> _Data excerpts_
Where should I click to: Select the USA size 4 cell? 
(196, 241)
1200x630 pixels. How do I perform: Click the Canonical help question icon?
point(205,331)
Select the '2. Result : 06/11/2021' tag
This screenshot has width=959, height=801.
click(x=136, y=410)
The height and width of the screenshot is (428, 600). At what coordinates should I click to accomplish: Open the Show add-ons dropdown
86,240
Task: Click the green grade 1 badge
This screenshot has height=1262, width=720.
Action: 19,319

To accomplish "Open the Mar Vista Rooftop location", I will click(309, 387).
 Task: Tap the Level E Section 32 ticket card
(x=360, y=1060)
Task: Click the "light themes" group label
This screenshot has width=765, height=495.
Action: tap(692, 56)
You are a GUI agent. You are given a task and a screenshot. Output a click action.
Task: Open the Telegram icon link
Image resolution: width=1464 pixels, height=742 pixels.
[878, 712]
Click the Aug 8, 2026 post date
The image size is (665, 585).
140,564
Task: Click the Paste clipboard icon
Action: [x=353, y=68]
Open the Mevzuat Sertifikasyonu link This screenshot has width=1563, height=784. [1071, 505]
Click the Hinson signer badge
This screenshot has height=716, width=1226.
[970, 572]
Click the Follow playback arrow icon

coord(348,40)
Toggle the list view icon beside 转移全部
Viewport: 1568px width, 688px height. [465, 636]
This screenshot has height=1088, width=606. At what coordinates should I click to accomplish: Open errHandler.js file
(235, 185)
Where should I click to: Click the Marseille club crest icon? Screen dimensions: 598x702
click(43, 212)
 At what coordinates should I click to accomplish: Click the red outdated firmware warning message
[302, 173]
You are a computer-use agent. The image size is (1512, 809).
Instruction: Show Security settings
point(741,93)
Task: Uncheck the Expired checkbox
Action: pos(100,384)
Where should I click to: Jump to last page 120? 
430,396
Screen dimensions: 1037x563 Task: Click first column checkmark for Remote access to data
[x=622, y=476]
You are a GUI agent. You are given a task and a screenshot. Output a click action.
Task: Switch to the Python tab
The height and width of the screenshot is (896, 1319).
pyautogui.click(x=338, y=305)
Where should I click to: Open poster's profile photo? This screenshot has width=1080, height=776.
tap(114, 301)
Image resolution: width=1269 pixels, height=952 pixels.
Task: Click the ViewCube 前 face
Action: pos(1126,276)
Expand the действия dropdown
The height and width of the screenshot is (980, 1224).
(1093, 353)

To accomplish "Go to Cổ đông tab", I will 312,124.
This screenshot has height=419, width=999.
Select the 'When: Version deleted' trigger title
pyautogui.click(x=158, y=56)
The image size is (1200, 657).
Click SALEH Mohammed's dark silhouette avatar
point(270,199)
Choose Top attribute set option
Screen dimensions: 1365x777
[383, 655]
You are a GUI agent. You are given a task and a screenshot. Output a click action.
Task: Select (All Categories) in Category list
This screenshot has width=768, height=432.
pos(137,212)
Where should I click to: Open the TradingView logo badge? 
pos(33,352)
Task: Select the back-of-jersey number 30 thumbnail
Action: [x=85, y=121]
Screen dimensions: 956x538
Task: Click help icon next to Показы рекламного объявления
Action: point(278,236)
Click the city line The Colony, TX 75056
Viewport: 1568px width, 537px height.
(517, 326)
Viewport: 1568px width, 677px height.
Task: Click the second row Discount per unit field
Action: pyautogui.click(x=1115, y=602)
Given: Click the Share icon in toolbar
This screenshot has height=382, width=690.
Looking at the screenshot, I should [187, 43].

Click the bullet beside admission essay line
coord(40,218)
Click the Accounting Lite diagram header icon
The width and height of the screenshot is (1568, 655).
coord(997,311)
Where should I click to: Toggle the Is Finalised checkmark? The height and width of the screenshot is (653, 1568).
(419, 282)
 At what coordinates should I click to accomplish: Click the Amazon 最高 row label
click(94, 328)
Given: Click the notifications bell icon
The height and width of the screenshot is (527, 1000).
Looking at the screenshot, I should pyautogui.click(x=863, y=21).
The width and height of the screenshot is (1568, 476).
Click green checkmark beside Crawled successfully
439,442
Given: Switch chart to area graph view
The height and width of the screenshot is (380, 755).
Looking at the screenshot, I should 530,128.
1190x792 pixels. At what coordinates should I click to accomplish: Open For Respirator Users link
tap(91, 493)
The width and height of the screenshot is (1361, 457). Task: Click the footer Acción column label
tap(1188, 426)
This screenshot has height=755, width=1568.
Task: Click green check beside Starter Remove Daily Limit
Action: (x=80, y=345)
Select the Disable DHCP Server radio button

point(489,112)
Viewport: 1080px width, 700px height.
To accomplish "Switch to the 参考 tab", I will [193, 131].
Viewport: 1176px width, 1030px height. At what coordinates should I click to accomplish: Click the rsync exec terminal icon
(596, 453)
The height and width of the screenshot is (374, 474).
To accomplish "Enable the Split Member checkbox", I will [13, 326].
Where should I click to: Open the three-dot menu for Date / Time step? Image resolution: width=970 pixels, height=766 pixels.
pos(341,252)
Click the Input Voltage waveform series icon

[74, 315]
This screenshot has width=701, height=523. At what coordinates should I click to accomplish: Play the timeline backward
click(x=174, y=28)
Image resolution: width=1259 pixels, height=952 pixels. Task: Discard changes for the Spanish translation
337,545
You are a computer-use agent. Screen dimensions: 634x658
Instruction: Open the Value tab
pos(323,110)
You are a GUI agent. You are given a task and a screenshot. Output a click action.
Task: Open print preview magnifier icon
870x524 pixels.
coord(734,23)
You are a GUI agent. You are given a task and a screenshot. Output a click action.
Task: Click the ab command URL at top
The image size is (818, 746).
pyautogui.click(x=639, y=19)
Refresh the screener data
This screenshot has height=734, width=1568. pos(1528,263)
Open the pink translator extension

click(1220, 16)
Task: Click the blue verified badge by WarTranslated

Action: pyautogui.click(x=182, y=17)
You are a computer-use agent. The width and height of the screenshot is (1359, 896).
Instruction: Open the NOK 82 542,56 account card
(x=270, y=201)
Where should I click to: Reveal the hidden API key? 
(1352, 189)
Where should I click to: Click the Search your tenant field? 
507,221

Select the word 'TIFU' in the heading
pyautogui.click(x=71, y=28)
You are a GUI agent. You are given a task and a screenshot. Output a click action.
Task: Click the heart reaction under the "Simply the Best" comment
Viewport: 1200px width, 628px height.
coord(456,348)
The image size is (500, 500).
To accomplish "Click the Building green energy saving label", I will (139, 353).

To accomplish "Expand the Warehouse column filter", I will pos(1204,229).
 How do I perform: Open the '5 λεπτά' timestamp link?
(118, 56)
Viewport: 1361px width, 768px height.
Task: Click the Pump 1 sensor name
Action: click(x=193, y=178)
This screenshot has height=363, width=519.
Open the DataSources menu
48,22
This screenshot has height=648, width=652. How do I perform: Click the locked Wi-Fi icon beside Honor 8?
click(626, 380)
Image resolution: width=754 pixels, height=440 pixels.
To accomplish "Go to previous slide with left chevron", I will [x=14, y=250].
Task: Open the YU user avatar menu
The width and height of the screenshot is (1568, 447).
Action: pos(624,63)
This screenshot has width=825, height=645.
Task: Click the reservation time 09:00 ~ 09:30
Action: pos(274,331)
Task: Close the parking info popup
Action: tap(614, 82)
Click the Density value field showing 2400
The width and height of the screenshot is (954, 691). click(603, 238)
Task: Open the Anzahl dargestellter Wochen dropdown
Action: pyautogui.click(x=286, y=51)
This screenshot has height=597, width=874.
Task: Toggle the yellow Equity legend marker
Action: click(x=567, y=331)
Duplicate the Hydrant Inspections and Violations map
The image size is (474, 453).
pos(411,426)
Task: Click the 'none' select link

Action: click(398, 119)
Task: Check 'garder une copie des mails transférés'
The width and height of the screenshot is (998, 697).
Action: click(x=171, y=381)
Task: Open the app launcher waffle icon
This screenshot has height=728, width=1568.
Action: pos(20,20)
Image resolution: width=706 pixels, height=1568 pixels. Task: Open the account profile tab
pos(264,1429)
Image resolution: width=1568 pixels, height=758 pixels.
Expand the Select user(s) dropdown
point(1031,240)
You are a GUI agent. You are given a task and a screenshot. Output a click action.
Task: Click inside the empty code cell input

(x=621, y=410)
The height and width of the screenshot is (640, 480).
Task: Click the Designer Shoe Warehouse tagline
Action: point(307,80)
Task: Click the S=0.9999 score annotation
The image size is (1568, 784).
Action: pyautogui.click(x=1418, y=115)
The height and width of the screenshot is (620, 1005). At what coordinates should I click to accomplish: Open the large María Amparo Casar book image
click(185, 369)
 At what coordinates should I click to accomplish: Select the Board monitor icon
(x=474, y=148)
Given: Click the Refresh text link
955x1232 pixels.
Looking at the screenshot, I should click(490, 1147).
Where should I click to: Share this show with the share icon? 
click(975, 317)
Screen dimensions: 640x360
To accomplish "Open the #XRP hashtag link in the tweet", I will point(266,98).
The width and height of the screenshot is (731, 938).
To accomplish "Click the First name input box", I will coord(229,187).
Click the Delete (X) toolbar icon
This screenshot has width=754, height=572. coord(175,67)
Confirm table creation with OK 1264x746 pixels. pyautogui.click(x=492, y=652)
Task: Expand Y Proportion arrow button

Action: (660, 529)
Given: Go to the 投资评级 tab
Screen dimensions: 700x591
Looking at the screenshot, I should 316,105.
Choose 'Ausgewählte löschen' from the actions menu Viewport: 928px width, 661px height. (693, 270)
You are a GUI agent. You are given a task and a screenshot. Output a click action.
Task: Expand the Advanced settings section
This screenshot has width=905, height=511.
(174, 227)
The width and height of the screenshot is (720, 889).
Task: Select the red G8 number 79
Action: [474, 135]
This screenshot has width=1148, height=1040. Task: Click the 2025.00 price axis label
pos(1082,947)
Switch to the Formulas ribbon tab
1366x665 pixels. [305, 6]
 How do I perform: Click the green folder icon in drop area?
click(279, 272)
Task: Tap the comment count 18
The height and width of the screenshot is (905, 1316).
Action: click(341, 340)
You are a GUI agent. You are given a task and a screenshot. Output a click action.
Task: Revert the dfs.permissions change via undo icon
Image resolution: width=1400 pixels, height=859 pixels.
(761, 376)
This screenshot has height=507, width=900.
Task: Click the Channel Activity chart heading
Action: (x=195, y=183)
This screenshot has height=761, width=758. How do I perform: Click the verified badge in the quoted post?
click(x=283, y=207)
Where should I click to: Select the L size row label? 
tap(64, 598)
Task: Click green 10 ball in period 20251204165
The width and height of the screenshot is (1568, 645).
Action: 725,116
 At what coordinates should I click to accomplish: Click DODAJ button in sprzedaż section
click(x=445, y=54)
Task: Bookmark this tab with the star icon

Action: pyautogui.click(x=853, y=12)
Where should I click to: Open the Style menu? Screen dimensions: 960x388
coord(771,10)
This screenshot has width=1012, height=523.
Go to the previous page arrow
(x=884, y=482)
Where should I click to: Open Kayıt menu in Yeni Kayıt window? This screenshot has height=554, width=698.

> _Task instructions_
Only the lines from the beginning of the listing through the line containing "Task: Open the Telegram icon link" are wanted, each restated word for word.

> _Task result_
Where should I click to: Select the USA size 4 cell? 
(196, 241)
1200x630 pixels. How do I perform: Click the Canonical help question icon?
point(205,331)
Select the '2. Result : 06/11/2021' tag
This screenshot has width=959, height=801.
click(x=136, y=410)
The height and width of the screenshot is (428, 600). At what coordinates should I click to accomplish: Open the Show add-ons dropdown
86,240
Task: Click the green grade 1 badge
This screenshot has height=1262, width=720.
Action: 19,319

To accomplish "Open the Mar Vista Rooftop location", I will click(309, 387).
 Task: Tap the Level E Section 32 ticket card
(x=360, y=1060)
Task: Click the "light themes" group label
This screenshot has width=765, height=495.
Action: tap(692, 56)
You are a GUI agent. You are given a task and a screenshot. Output a click action.
Task: Open the Telegram icon link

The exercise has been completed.